━━━ Information supplied

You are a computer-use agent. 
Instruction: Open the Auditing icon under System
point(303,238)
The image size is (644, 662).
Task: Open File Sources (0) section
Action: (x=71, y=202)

━━━━━━

> [What is being asked]: Write down exactly the line with "Instruction: Open the", then each line after it through the end of the data.

> [Solution to this problem]:
Instruction: Open the Auditing icon under System
point(303,238)
The image size is (644, 662).
Task: Open File Sources (0) section
Action: (x=71, y=202)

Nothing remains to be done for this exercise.